(Pointing entries for text and elements)
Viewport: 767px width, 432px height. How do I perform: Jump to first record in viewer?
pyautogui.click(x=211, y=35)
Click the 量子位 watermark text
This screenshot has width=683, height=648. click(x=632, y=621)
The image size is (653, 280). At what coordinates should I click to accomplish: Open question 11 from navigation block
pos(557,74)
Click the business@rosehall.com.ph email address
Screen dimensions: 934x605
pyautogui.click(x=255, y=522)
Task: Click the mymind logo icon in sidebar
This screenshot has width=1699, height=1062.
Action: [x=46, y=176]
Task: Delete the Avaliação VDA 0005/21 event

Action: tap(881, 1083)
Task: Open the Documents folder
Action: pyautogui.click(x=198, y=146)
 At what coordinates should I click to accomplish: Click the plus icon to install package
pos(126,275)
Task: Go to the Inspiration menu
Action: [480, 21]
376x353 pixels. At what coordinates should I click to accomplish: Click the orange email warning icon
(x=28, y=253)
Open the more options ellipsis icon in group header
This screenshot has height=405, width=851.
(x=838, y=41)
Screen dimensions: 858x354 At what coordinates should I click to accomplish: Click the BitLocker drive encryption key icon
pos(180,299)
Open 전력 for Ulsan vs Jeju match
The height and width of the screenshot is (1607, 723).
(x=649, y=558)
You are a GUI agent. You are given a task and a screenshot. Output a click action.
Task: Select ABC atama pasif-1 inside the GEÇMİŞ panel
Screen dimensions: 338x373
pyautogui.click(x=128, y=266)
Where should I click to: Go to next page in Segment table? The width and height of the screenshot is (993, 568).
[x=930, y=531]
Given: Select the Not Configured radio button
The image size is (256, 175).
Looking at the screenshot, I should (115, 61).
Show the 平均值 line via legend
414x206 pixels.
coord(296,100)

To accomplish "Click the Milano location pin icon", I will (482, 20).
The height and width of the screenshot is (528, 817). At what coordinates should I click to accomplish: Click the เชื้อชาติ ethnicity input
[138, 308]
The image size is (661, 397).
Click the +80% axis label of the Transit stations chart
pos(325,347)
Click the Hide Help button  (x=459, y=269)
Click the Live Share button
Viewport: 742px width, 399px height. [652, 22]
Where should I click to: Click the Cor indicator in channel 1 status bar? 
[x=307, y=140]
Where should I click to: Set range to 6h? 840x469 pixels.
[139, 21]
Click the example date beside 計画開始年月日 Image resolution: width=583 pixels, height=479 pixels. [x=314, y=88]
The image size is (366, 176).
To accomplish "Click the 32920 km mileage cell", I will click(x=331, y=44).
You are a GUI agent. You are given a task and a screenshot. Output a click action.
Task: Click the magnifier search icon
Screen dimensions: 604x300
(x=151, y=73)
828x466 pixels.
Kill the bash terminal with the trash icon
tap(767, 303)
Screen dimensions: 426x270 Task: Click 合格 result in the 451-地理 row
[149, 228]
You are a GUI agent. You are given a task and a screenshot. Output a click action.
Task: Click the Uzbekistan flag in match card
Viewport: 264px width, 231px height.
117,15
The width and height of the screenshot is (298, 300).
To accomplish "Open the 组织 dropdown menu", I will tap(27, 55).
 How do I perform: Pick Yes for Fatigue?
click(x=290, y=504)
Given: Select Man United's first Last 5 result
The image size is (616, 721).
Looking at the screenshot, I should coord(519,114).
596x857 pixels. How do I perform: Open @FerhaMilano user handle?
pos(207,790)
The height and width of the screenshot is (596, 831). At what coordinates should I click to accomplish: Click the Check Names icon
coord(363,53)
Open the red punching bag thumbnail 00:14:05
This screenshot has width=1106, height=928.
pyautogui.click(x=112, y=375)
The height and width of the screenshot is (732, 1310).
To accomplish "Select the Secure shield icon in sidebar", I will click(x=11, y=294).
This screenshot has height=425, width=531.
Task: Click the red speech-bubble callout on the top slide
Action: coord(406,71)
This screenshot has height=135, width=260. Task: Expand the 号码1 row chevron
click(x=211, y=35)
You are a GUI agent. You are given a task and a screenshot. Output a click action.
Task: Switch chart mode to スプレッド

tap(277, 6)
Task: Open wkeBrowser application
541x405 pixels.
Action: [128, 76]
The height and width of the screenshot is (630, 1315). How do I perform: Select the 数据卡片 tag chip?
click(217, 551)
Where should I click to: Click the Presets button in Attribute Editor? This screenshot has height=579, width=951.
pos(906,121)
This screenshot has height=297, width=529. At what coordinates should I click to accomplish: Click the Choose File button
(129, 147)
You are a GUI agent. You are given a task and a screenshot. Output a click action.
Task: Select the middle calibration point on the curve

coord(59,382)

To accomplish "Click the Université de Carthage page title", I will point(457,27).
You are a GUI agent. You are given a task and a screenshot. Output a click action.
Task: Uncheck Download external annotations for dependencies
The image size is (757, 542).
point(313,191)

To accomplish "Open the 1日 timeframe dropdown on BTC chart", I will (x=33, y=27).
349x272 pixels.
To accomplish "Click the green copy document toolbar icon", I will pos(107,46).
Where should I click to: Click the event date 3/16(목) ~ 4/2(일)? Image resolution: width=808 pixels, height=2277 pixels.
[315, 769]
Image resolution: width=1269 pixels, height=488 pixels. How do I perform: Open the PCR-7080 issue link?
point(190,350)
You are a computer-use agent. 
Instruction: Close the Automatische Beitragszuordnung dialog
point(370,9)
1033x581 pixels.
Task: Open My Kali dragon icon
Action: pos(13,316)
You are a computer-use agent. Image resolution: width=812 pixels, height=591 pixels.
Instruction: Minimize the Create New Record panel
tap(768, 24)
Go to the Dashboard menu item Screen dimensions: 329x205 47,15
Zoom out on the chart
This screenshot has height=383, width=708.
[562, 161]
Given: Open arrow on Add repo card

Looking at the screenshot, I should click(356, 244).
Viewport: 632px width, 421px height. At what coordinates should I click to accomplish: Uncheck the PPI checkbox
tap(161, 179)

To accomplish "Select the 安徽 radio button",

→ Short exercise
Copy the entries above, switching each "Screen dimensions" to "Screen size" and keeping everything else as it is.

→ Full answer
Viewport: 767px width, 432px height. How do I perform: Jump to first record in viewer?
pyautogui.click(x=211, y=35)
Click the 量子位 watermark text
This screenshot has width=683, height=648. click(x=632, y=621)
The image size is (653, 280). At what coordinates should I click to accomplish: Open question 11 from navigation block
pos(557,74)
Click the business@rosehall.com.ph email address
Screen size: 934x605
pyautogui.click(x=255, y=522)
Task: Click the mymind logo icon in sidebar
This screenshot has width=1699, height=1062.
Action: [x=46, y=176]
Task: Delete the Avaliação VDA 0005/21 event

Action: tap(881, 1083)
Task: Open the Documents folder
Action: pyautogui.click(x=198, y=146)
 At what coordinates should I click to accomplish: Click the plus icon to install package
pos(126,275)
Task: Go to the Inspiration menu
Action: [480, 21]
376x353 pixels. At what coordinates should I click to accomplish: Click the orange email warning icon
(x=28, y=253)
Open the more options ellipsis icon in group header
This screenshot has height=405, width=851.
(x=838, y=41)
Screen size: 858x354 At what coordinates should I click to accomplish: Click the BitLocker drive encryption key icon
pos(180,299)
Open 전력 for Ulsan vs Jeju match
The height and width of the screenshot is (1607, 723).
(x=649, y=558)
You are a GUI agent. You are given a task and a screenshot. Output a click action.
Task: Select ABC atama pasif-1 inside the GEÇMİŞ panel
Screen size: 338x373
pyautogui.click(x=128, y=266)
Where should I click to: Go to next page in Segment table? The width and height of the screenshot is (993, 568).
[x=930, y=531]
Given: Select the Not Configured radio button
The image size is (256, 175).
Looking at the screenshot, I should (115, 61).
Show the 平均值 line via legend
414x206 pixels.
coord(296,100)

To accomplish "Click the Milano location pin icon", I will (482, 20).
The height and width of the screenshot is (528, 817). At what coordinates should I click to accomplish: Click the เชื้อชาติ ethnicity input
[138, 308]
The image size is (661, 397).
Click the +80% axis label of the Transit stations chart
pos(325,347)
Click the Hide Help button  (x=459, y=269)
Click the Live Share button
Viewport: 742px width, 399px height. [652, 22]
Where should I click to: Click the Cor indicator in channel 1 status bar? 
[x=307, y=140]
Where should I click to: Set range to 6h? 840x469 pixels.
[139, 21]
Click the example date beside 計画開始年月日 Image resolution: width=583 pixels, height=479 pixels. [x=314, y=88]
The image size is (366, 176).
To accomplish "Click the 32920 km mileage cell", I will click(x=331, y=44).
You are a GUI agent. You are given a task and a screenshot. Output a click action.
Task: Click the magnifier search icon
Screen size: 604x300
(x=151, y=73)
828x466 pixels.
Kill the bash terminal with the trash icon
tap(767, 303)
Screen size: 426x270 Task: Click 合格 result in the 451-地理 row
[149, 228]
You are a GUI agent. You are given a task and a screenshot. Output a click action.
Task: Click the Uzbekistan flag in match card
Viewport: 264px width, 231px height.
117,15
The width and height of the screenshot is (298, 300).
To accomplish "Open the 组织 dropdown menu", I will tap(27, 55).
 How do I perform: Pick Yes for Fatigue?
click(x=290, y=504)
Given: Select Man United's first Last 5 result
The image size is (616, 721).
Looking at the screenshot, I should coord(519,114).
596x857 pixels. How do I perform: Open @FerhaMilano user handle?
pos(207,790)
The height and width of the screenshot is (596, 831). At what coordinates should I click to accomplish: Click the Check Names icon
coord(363,53)
Open the red punching bag thumbnail 00:14:05
This screenshot has width=1106, height=928.
pyautogui.click(x=112, y=375)
The height and width of the screenshot is (732, 1310).
To accomplish "Select the Secure shield icon in sidebar", I will click(x=11, y=294).
This screenshot has height=425, width=531.
Task: Click the red speech-bubble callout on the top slide
Action: coord(406,71)
This screenshot has height=135, width=260. Task: Expand the 号码1 row chevron
click(x=211, y=35)
You are a GUI agent. You are given a task and a screenshot. Output a click action.
Task: Switch chart mode to スプレッド

tap(277, 6)
Task: Open wkeBrowser application
541x405 pixels.
Action: [128, 76]
The height and width of the screenshot is (630, 1315). How do I perform: Select the 数据卡片 tag chip?
click(217, 551)
Where should I click to: Click the Presets button in Attribute Editor? This screenshot has height=579, width=951.
pos(906,121)
This screenshot has height=297, width=529. At what coordinates should I click to accomplish: Click the Choose File button
(129, 147)
You are a GUI agent. You are given a task and a screenshot. Output a click action.
Task: Select the middle calibration point on the curve

coord(59,382)

To accomplish "Click the Université de Carthage page title", I will point(457,27).
You are a GUI agent. You are given a task and a screenshot. Output a click action.
Task: Uncheck Download external annotations for dependencies
The image size is (757, 542).
point(313,191)

To accomplish "Open the 1日 timeframe dropdown on BTC chart", I will (x=33, y=27).
349x272 pixels.
To accomplish "Click the green copy document toolbar icon", I will pos(107,46).
Where should I click to: Click the event date 3/16(목) ~ 4/2(일)? Image resolution: width=808 pixels, height=2277 pixels.
[315, 769]
Image resolution: width=1269 pixels, height=488 pixels. How do I perform: Open the PCR-7080 issue link?
point(190,350)
You are a computer-use agent. 
Instruction: Close the Automatische Beitragszuordnung dialog
point(370,9)
1033x581 pixels.
Task: Open My Kali dragon icon
Action: pos(13,316)
You are a computer-use agent. Image resolution: width=812 pixels, height=591 pixels.
Instruction: Minimize the Create New Record panel
tap(768, 24)
Go to the Dashboard menu item Screen size: 329x205 47,15
Zoom out on the chart
This screenshot has height=383, width=708.
[562, 161]
Given: Open arrow on Add repo card

Looking at the screenshot, I should click(356, 244).
Viewport: 632px width, 421px height. At what coordinates should I click to accomplish: Uncheck the PPI checkbox
tap(161, 179)

To accomplish "Select the 安徽 radio button",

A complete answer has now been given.